Repsol produce per la prima volta idrogeno rinnovabile partendo da biometano

Nel suo impianto all’interno del Cartagena Industrial Complex, nella regione della Murcia, la corporation energetica spagnola Repsol ha prodotto per la prima volta di idrogeno rinnovabile usando come materia prima biometano.

L’H2 così generato verrà impiegato nella produzione di combustibili come gasolio, diesel e cherosene per il settore dell’aviazione.

Utilizzando 500 MW/h equivalenti di biometano – ha spiegato la stessa Repsol – è stato possibile produrre 10 tonnellate di idrogeno rinnovabile evitando l’emissione di 90 tonnellate di CO2, rispetto ad una procedura standard con SRM di metano e produzione di idrogeno grigio.
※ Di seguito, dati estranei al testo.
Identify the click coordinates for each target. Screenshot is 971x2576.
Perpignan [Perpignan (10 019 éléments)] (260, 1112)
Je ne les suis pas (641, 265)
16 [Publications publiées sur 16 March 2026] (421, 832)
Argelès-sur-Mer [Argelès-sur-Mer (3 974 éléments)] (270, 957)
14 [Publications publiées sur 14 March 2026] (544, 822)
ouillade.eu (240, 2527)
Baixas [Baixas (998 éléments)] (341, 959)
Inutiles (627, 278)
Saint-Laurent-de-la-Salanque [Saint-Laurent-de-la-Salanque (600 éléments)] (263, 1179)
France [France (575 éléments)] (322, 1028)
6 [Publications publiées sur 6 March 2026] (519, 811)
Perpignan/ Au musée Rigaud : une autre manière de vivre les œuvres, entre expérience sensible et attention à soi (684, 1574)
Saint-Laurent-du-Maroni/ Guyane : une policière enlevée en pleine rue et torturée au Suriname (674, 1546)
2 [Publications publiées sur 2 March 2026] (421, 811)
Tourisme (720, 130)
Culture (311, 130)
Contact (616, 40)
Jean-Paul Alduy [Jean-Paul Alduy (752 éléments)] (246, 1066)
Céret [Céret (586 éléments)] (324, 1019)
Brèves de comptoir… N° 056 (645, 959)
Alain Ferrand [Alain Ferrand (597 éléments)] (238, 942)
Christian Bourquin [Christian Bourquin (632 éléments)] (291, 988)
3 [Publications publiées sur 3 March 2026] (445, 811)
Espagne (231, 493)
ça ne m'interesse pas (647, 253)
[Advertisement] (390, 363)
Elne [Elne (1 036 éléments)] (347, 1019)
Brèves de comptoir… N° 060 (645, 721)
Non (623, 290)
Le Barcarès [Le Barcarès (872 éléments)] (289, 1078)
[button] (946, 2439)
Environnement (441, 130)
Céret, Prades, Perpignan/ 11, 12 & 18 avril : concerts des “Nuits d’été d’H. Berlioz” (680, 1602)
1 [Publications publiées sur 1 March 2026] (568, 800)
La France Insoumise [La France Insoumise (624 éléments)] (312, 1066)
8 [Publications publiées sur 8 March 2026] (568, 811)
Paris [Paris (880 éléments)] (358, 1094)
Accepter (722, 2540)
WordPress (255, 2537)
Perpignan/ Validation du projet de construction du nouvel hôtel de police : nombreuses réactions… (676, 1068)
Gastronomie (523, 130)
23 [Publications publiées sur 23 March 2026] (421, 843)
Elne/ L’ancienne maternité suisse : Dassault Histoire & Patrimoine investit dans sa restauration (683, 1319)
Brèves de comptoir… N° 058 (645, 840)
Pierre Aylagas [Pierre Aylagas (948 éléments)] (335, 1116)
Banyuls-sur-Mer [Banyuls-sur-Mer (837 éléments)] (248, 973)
“Questo nuovo processo per produrre idrogeno da gas rinnovabile consolida il percorso di trasformazione del nostro complesso industriale di Cartagena in un hub multi-energetico in grado di realizzare prodotti decarbonizzati supportando la strategia del gruppo per il target net-zero al 2050” ha dichiarato la corporation iberica. “Efficienza energetica, economia circolare, idrogeno rinnovabile e CCS sono i quattro pilastri su cui poggerà la transizione energetica di Repsol”. L’azienda sta inoltre lavorando all’installazione di un elettrolizzatore da 2,5 MW all’interno della raffineria della controllata basca Petronor, che dovrebbe iniziare a produrre idrogeno verde durante la seconda metà del prossimo anno, nell’ambito di una strategia che punta a raggiungere una capacità di elettrolisi installata pari a 1,9 GW entro il 2030.